# What you will do:
Copy out the entries from the line containing "Click the red flip-down marker at July 2023" through the line containing "(x=198, y=45)", changing "Where should I click to" to "Where do I click to" and keeping everything else the same. Give only those lines.

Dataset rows
>>>

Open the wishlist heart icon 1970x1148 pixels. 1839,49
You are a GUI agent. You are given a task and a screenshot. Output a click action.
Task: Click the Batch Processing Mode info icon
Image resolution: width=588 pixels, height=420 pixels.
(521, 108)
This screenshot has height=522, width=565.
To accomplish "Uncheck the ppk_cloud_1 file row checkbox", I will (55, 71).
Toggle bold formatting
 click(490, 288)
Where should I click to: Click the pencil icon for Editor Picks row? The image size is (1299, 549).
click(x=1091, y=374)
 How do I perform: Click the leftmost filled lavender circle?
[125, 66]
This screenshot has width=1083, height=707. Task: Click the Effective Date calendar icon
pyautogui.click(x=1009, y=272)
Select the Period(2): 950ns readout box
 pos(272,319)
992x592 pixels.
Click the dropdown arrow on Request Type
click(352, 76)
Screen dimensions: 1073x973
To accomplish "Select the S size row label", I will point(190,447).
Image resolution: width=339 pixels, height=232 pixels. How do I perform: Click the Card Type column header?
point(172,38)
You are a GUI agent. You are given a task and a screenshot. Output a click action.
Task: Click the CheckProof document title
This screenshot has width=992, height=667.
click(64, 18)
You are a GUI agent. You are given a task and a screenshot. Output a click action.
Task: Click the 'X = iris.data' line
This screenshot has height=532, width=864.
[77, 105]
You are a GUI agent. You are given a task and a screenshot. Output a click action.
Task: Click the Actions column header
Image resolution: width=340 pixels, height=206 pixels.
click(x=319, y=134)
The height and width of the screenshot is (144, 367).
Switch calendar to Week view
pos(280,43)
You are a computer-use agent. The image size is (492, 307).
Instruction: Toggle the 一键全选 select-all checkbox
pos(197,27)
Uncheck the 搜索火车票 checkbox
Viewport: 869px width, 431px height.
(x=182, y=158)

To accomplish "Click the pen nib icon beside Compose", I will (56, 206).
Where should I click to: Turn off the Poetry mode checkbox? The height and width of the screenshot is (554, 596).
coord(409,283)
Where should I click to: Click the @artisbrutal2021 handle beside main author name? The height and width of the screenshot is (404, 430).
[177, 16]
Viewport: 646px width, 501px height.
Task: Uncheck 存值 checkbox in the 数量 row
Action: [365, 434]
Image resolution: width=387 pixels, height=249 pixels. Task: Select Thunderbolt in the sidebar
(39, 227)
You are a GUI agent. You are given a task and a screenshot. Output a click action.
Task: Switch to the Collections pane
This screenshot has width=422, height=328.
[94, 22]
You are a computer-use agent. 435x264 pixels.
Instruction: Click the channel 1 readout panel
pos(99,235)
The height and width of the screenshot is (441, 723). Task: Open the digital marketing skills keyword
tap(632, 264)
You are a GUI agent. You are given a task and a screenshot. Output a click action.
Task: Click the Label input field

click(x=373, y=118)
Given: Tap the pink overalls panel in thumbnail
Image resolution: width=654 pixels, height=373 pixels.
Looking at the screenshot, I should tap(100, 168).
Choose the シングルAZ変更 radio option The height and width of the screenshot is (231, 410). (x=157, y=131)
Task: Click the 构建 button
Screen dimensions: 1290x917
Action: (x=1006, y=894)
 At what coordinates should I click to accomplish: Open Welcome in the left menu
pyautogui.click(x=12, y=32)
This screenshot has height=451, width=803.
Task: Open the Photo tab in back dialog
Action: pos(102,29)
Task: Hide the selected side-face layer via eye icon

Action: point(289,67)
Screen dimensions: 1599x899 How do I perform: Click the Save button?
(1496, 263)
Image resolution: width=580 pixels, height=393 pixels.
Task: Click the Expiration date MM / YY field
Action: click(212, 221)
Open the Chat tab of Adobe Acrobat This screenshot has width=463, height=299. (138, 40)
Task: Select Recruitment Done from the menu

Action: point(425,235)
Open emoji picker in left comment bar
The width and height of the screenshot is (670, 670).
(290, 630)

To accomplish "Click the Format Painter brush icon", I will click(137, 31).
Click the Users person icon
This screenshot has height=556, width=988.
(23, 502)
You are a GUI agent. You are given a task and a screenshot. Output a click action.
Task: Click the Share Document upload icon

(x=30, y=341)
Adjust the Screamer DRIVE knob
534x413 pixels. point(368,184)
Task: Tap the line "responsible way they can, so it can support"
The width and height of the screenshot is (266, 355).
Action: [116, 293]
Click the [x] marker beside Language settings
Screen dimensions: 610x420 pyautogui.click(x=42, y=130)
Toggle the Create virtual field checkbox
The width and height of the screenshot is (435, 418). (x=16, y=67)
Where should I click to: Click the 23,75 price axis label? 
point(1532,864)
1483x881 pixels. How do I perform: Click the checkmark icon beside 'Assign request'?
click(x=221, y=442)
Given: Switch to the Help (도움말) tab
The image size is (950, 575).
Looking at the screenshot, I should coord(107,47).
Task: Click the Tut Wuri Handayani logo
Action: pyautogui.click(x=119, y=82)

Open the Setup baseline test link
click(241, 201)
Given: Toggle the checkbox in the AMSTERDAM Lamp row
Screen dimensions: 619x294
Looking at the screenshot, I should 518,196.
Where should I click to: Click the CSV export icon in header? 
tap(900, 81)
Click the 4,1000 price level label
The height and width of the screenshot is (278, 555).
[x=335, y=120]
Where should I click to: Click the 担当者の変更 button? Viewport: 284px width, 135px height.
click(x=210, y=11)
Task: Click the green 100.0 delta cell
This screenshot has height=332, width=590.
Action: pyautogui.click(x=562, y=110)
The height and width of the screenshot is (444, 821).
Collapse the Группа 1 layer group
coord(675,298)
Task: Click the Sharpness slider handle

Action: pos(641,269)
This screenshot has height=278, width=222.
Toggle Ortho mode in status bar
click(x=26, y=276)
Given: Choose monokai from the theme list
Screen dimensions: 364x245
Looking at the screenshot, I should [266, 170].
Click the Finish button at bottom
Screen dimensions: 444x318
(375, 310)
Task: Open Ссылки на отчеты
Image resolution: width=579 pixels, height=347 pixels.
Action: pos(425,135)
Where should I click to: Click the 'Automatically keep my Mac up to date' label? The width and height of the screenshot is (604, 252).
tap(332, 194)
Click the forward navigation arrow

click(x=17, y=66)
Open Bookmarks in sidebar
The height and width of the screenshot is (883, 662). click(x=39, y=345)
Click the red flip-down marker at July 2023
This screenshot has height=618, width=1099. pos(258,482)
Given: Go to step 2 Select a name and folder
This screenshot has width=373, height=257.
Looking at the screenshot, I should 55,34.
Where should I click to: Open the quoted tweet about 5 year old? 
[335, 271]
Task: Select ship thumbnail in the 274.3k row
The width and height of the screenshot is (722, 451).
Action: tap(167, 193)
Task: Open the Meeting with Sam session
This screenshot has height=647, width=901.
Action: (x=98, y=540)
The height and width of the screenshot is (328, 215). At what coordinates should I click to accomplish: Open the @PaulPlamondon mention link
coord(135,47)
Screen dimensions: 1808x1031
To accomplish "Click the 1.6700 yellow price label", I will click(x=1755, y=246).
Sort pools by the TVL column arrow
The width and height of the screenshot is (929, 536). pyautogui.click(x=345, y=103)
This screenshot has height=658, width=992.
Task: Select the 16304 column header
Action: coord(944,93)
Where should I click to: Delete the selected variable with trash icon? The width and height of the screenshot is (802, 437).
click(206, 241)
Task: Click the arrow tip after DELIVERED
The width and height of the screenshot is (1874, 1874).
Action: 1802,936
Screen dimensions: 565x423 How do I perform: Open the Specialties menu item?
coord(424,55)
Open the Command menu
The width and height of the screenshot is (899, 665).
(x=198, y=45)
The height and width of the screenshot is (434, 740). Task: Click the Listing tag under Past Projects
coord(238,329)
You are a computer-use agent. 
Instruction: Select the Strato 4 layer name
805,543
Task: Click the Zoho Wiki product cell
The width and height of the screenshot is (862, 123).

<<<

# Task response:
Click the red flip-down marker at July 2023
This screenshot has height=618, width=1099. pos(258,482)
Given: Go to step 2 Select a name and folder
This screenshot has width=373, height=257.
Looking at the screenshot, I should 55,34.
Where do I click to: Open the quoted tweet about 5 year old? 
[335, 271]
Task: Select ship thumbnail in the 274.3k row
The width and height of the screenshot is (722, 451).
Action: tap(167, 193)
Task: Open the Meeting with Sam session
This screenshot has height=647, width=901.
Action: (x=98, y=540)
The height and width of the screenshot is (328, 215). At what coordinates should I click to accomplish: Open the @PaulPlamondon mention link
coord(135,47)
Screen dimensions: 1808x1031
To accomplish "Click the 1.6700 yellow price label", I will click(x=1755, y=246).
Sort pools by the TVL column arrow
The width and height of the screenshot is (929, 536). pyautogui.click(x=345, y=103)
This screenshot has height=658, width=992.
Task: Select the 16304 column header
Action: coord(944,93)
Where do I click to: Delete the selected variable with trash icon? The width and height of the screenshot is (802, 437).
click(206, 241)
Task: Click the arrow tip after DELIVERED
The width and height of the screenshot is (1874, 1874).
Action: 1802,936
Screen dimensions: 565x423 How do I perform: Open the Specialties menu item?
coord(424,55)
Open the Command menu
The width and height of the screenshot is (899, 665).
(x=198, y=45)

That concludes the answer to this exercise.